- Your task
Translate this sentence from the passage on PISA tests into Spanish: "A test is a battery of questions of varying levels of difficulty."

- Passage to read
On the Reliability of the Findings of PISA Tests

Shlomo Yitzhaki^*

Hadassah Academic College and the Hebrew University, Israel

*Corresponding Author:: Shlömo Yitzhaki
Hadassah Academic College and the Hebrew University, Israel
E-mail: shlomo.yitzhaki@mail.huji.ac.il

Received: 11/01/2016 Accepted: 15/02/2016 Published: 29/02/2016

Visit for more related articles at Research & Reviews: Journal of Social Sciences

Abstract

Knowledge is a hidden variable, and we therefore require a test in order to rank subjects according to their level of knowledge. A test is a battery of questions of varying levels of difficulty. The test results constitute an ordinal variable, since one cannot measure knowledge quantitatively, as one would height or weight. A test can merely rank subjects according to their level of knowledge. It is common practice to rank the success of education systems in various countries according to the average score achieved by students who take a certain international test. An example of such is the PISA test, on which Israel is ranked 29th out of the 33 OECD countries. Averaging is a valid procedure for a quantitative variable, but not for an ordinal variable, the items of which can only be ranked. Since an ordinal variable can be ranked but not averaged, some of the rankings based on averages are unreliable, because one could have devised an alternative test with questions of a different degree of difficulty that would have altered the ranking of the mean scores. This article formulates the theoretical conditions for constituting an alternative test that would alter the ranking of the mean scores, and proceeds to an empirical examination of these cases regarding all possible comparisons between Israel and other OECD countries. The findings show that alternative tests exist that would alter the ranking of Israel’s mean scores in relation to half of the OECD member states. This means that in exactly half the comparisons between the OECD countries and Israel, an alternative test exists that would alter the ranking. A further finding indicates that the greater the gap between the mean scores, the less likely one is to find an alternative test that would alter the ranking of the mean scores. The conclusion to be drawn is that one should attach less importance

Keywords

Ranking, Mean, Development, OECD, Theoritical condition

Introduction

The PISA (Programme for International Student Assessment) runs a series of tests that constitute an index of the success of Israel’s educational system in comparison to those of other countries. The tests are administered by the Organization of Industrialized Nations (OECD) to millions of schoolchildren throughout the developed world at a cost of millions of dollars. Publication of the results are widely reported and has a considerable impact on policy makers and public opinion among the countries that participate in the testing.

- Source material

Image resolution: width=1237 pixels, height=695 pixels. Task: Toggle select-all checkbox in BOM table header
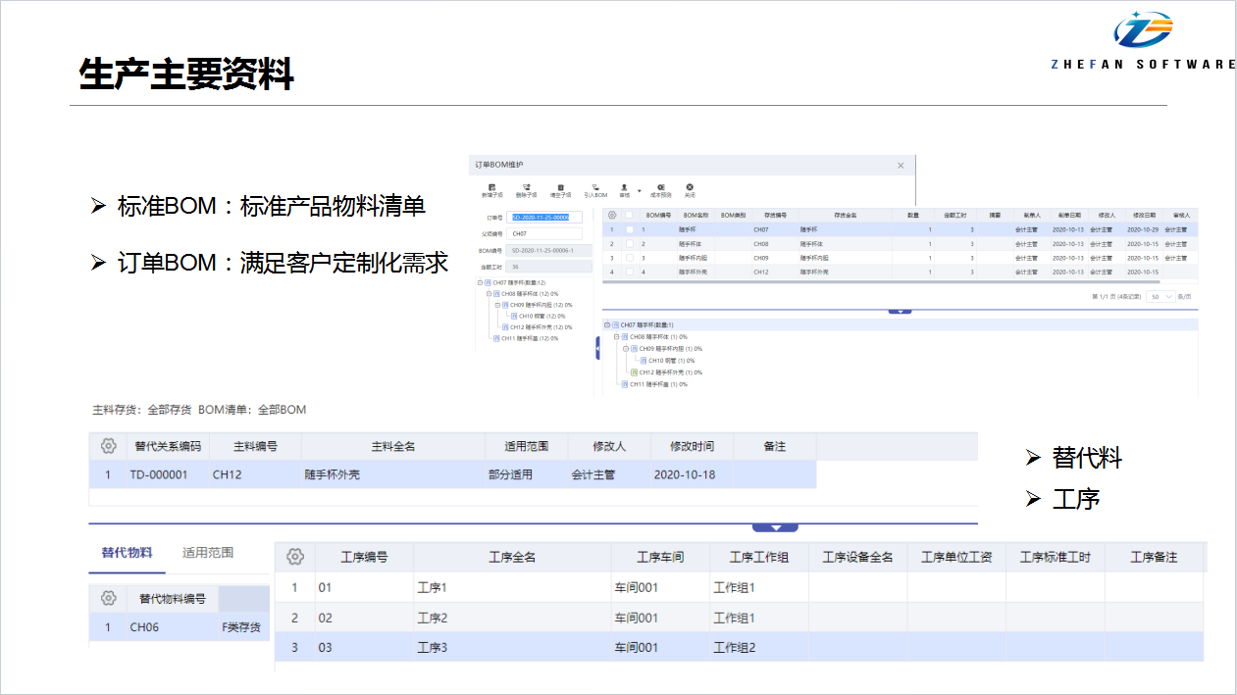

- Answer below
Una prueba es una batería de preguntas con distintos niveles de dificultad.